Claramente, al utilizar una serie más larga el modelo ARIMA y exponencial se dañan, pero el de tendencia funciona mucho mejor.

data.frame("T+AR(1)"=calcular.mse(pred.50$dato.obs.parc, pred.250$p.tar21),
           "ARIMA(1,0,0)"=calcular.mse(pred.50$dato.obs.parc, pred.250$p.arima1),
           "Exponencial"=calcular.mse(pred.50$dato.obs.parc, pred.250$p.expon1)
           )

Si utilizamos el corte del periodo anterior, con 20 casos, el modelo T+AR(1) subestima un poco, pero manteniendo un MSE similar.

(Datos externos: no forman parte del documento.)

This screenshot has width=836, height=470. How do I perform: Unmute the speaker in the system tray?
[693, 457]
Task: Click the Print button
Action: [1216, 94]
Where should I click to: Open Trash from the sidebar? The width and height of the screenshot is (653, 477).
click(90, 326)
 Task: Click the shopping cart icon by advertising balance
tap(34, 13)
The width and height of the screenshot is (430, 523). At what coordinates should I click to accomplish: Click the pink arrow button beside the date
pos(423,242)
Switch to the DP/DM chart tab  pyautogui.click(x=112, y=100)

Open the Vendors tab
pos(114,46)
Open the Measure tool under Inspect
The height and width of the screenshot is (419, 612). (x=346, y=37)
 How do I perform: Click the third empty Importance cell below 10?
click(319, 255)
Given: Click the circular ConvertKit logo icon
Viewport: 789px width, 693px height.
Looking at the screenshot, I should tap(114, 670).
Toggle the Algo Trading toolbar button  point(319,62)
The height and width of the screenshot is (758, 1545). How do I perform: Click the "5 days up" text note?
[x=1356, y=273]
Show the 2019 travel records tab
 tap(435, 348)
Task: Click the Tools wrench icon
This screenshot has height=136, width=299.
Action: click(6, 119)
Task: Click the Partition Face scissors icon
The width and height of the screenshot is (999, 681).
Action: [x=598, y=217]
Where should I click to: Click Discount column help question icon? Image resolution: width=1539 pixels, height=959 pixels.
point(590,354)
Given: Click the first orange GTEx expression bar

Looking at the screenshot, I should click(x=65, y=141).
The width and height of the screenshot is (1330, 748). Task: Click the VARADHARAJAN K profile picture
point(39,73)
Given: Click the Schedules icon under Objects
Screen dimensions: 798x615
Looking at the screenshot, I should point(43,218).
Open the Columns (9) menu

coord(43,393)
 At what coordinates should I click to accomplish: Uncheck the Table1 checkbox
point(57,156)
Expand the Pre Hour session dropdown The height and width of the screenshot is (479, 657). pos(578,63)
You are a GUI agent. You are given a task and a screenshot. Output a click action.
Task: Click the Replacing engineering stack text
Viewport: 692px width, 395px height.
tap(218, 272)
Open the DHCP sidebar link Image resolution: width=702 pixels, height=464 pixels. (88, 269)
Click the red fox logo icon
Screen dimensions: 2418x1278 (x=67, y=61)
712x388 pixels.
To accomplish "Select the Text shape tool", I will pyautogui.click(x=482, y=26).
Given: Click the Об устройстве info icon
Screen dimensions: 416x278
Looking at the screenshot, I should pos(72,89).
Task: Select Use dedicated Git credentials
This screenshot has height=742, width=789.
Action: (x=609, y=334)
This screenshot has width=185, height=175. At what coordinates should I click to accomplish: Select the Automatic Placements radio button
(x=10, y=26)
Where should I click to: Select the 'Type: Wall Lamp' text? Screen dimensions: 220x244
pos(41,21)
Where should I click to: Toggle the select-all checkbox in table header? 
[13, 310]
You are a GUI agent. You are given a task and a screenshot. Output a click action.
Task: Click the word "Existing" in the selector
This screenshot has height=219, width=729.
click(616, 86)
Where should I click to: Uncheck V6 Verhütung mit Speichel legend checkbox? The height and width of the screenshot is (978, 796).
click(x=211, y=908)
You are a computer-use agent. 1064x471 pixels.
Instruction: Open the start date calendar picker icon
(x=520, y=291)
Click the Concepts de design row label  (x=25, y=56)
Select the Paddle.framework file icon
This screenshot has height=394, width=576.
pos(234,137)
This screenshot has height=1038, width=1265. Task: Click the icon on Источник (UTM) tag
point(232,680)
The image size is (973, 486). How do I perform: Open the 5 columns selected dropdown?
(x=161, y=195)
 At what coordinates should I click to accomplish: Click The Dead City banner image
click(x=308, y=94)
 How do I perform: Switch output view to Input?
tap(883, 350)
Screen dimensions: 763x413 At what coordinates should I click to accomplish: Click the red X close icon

pred.20<-obtener.prediccion(dato.al.28.3, dato.al.3.4, 20)
ggplot(pred.20$para.ver, aes(x=dia, y=casos, color=tipo, ymin=li,ymax=ls))+geom_point()+geom_line()+geom_ribbon(alpha=0.1)+scale_y_continuous(trans="log10")+geom_hline(yintercept = 50)

Claramente, al utilizar una serie más larga el modelo ARIMA y exponencial se dañan, pero el de tendencia funciona mucho mejor.

data.frame("T+AR(1)"=calcular.mse(pred.20$dato.obs.parc, pred.250$p.tar21),
           "ARIMA(1,0,0)"=calcular.mse(pred.20$dato.obs.parc, pred.250$p.arima1),
           "Exponencial"=calcular.mse(pred.20$dato.obs.parc, pred.250$p.expon1)
           )

##Conclusión##

Durante la próxima semana, la predicción se realizará usando un modelo que parta del día 50, no desde el caso 250.